Un Comitato d’eccezione
La generosità e le convinzioni dei curatori si rispecchiano nello straordinario Comitato d’onore del festival. Straordinario perché composto da personalità di rilevanza internazionale, scienziate e scienziati di spicco. Un nome su tutti: Telmo Pievani, filosofo, evoluzionista. Nel suo intervento registrato a New York, dalla non casuale Ellis Island - il cui porto accolse una dozzina di milioni di migranti tra la fine dell’Ottocento e inizio Novecento -, ha parlato di un’altra necessità, in quest’opera di sensibilizzazione. Pievani ha parlato di una spinta dettata da «senso di umanità e di giustizia». Meglio, per citare le sue esatte parole: «Il rapporto tra clima e umanità, a mio avviso, è tutto qui: una questione di giustizia e di lotta alle diseguaglianze». Del Comitato d’onore fanno parte anche la climatologa Elisa Palazzi, per l’occasione collegata con Villa Ciani dall’Università di Torino; Bruno Giussani, intellettuale ticinese, già curatore globale del think tank TED; Sonia Seneviratne, direttrice dell’istituto di Scienze dell’atmosfera e del clima presso l’ETH; Thomas Stocker, fisico del clima, e Andrea Rinaldo, professore di Costruzioni idrauliche a Padova e a Losanna, Water Prize 2023. Lo stesso Rinaldo, che poche settimane fa era stato protagonista, a Lugano, di un’interessante conferenza, ha sottolineato come la scienza non sia «una grammatica universale» e come, quindi, sia necessaria una mediazione. «Una volta erano le variazioni climatiche che dettavano le leggi dell’evoluzione, oggi avviene il contrario», ha detto in un contributo registrato.
Se la scienza ha fallito
«I dati non bastano.

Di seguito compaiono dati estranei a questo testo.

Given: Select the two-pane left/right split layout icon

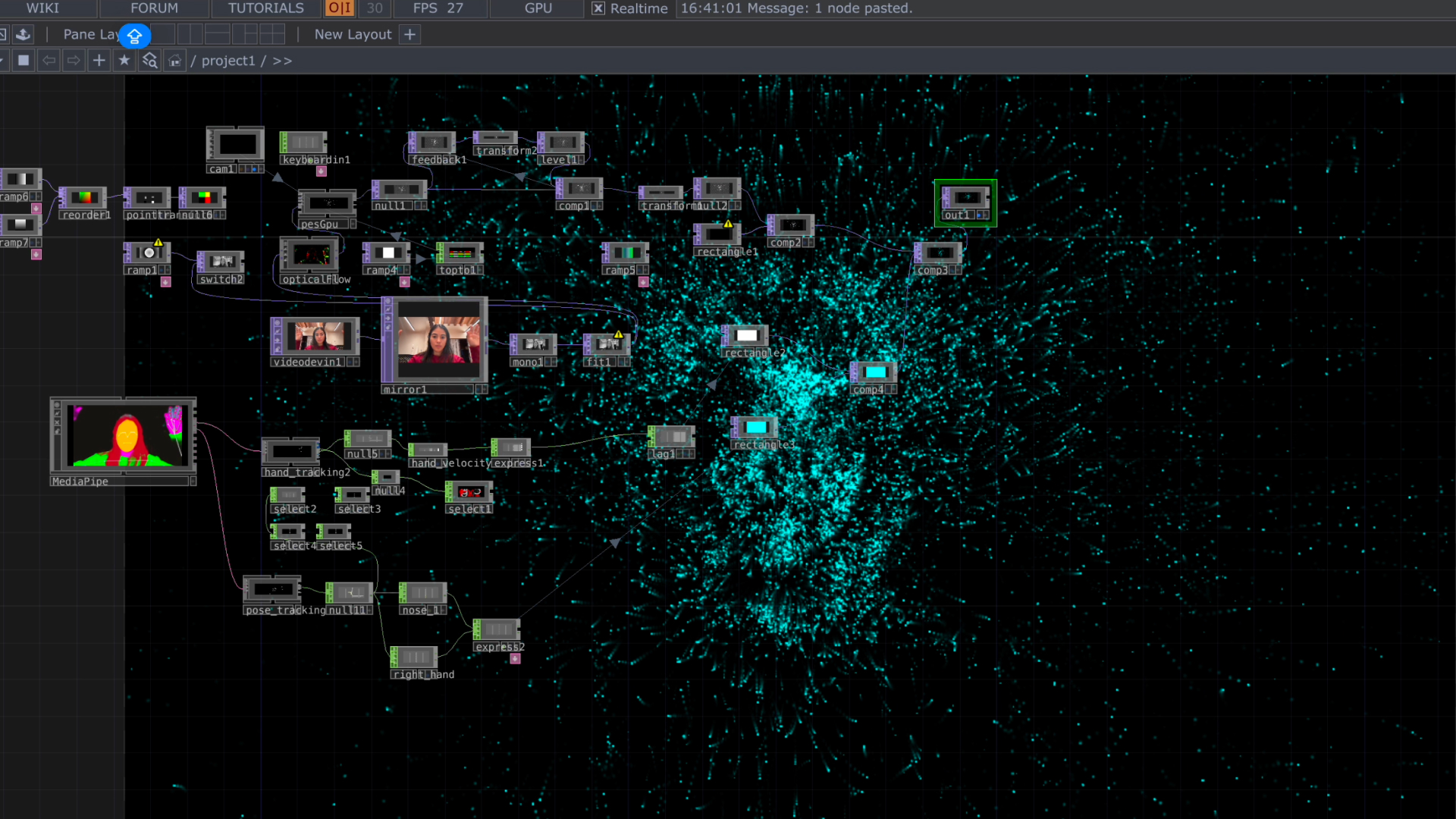Looking at the screenshot, I should pyautogui.click(x=190, y=34).
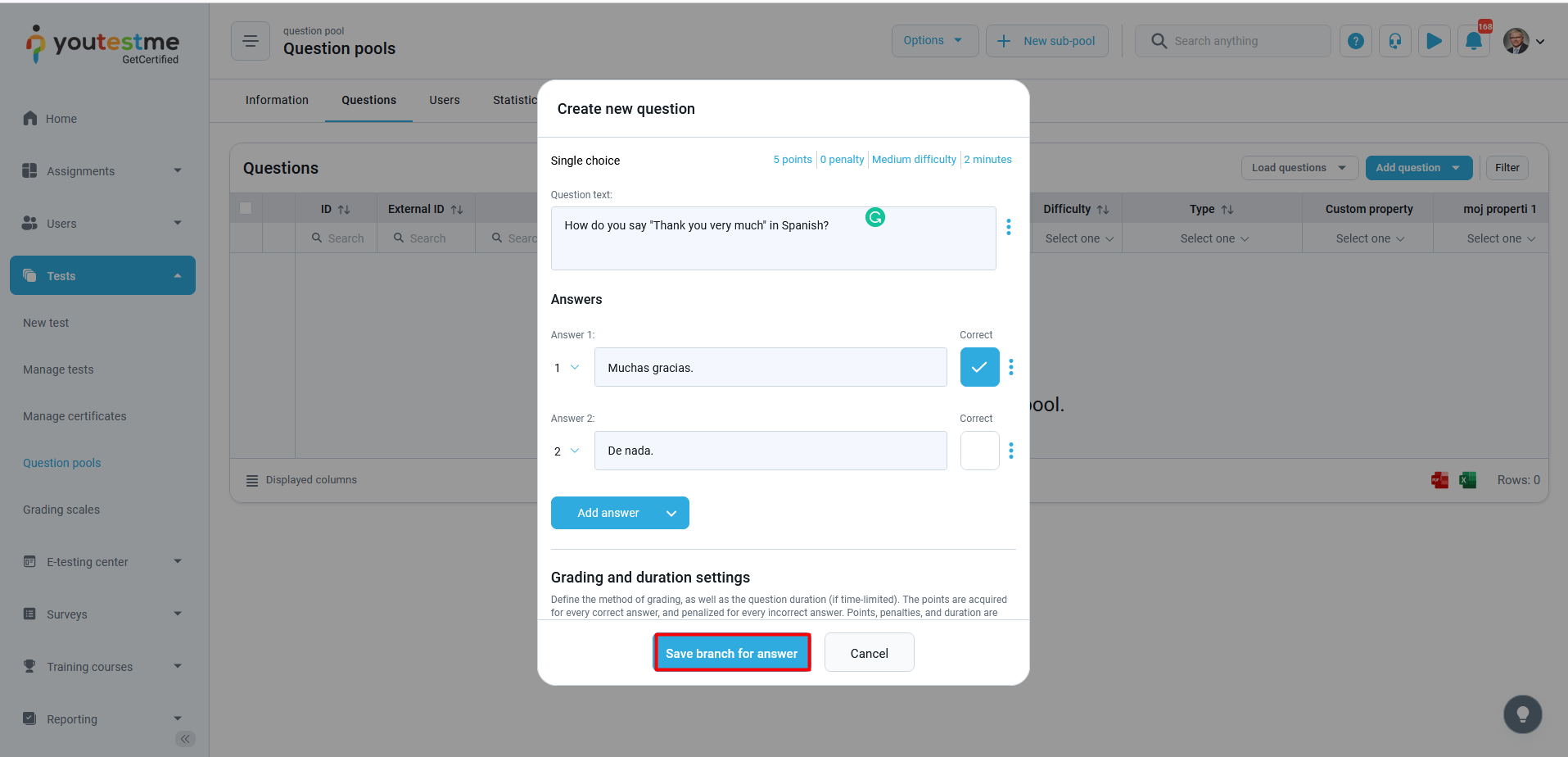The width and height of the screenshot is (1568, 757).
Task: Open the help question mark icon
Action: click(x=1356, y=41)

La scienza ha fallito», ha sottolineato a sua volta Clara Caverzasio, che ha collaborato all’organizzazione del festival con Scapozza e Bonetti. Ha citato Jonathan Safran Foer: «Noi siamo il diluvio, noi siamo l’arca». Ecco, è questo lo spirito con cui nasce l’iniziativa: non colpevolizzare, ma offrire una sponda al clima, una soluzione, con l’attenzione di chi deve, comunque, rispondere a un certo «provincialismo meteorologico», come lo ha definito la stessa Caverzasio. Cristian Scapozza è andato oltre, evidenziando come una lettura corretta del cambiamento climatico necessiti «di uno sguardo che non si concentri solo sulle osservazioni dirette o sulla climatologia storica, ma che abbracci il cosiddetto tempo profondo, che da una scala temporale di decenni, secoli e millenni, ci porta a ragionare in centinaia di migliaia, financo milioni, di anni». Anche perché oggi viviamo in una «aberrazione climatica antropogenica». Sì, come ricordato da Gianluca Bonetti, a partire dalla rivoluzione industriale, «e con una forte accelerazione a partire dagli anni Cinquanta del secolo scorso, si è aggiunto il fattore umano, con la continua e crescente emissione di gas serra». È venuta a crearsi una situazione ben diversa «da quella auspicata nell’Accordo di Parigi». Ecco, secondo l’ideatore del festival, occorre, oggi, «raccontare il clima del passato per favorire la comprensione dell’eccezionalità». Ma non solo, anche «della preziosità del clima in cui viviamo». E bisogna anche raccontare «di cosa le prossime generazioni potrebbero sperimentare qualora non riuscissimo a realizzare in tempo utile la transizione energetica. Una trasformazione già iniziata, ma che sta procedendo troppo lentamente».
Arte, cultura, confronti
E quindi? Abbiamo insistito sul motore del festival, sulla spinta, sulle cause, ma non su ciò che verrà offerto. L’Uomo e il Clima è un festival diffuso - «innovativo nella sua forma, intenso, fondamentale», lo ha definito Roberto Badaracco, vicesindaco della Città - che intreccerà «antropologia, scienze della Terra, scienze naturali, arte, cinema e fotografia» per dare «una visione d’insieme sulla complessa tematica dei cambiamenti climatici». Parliamo quindi di mostre, conferenze, eventi e proiezioni cinematografiche che si svolgeranno in più sedi, sempre a Lugano, tra novembre 2024 e maggio 2025. Lo stesso Badaracco ha parlato di «arte, cultura, confronti». Un modo nuovo per rispondere alla necessità di andare oltre il momento, oltre la paura. E oltre la passività.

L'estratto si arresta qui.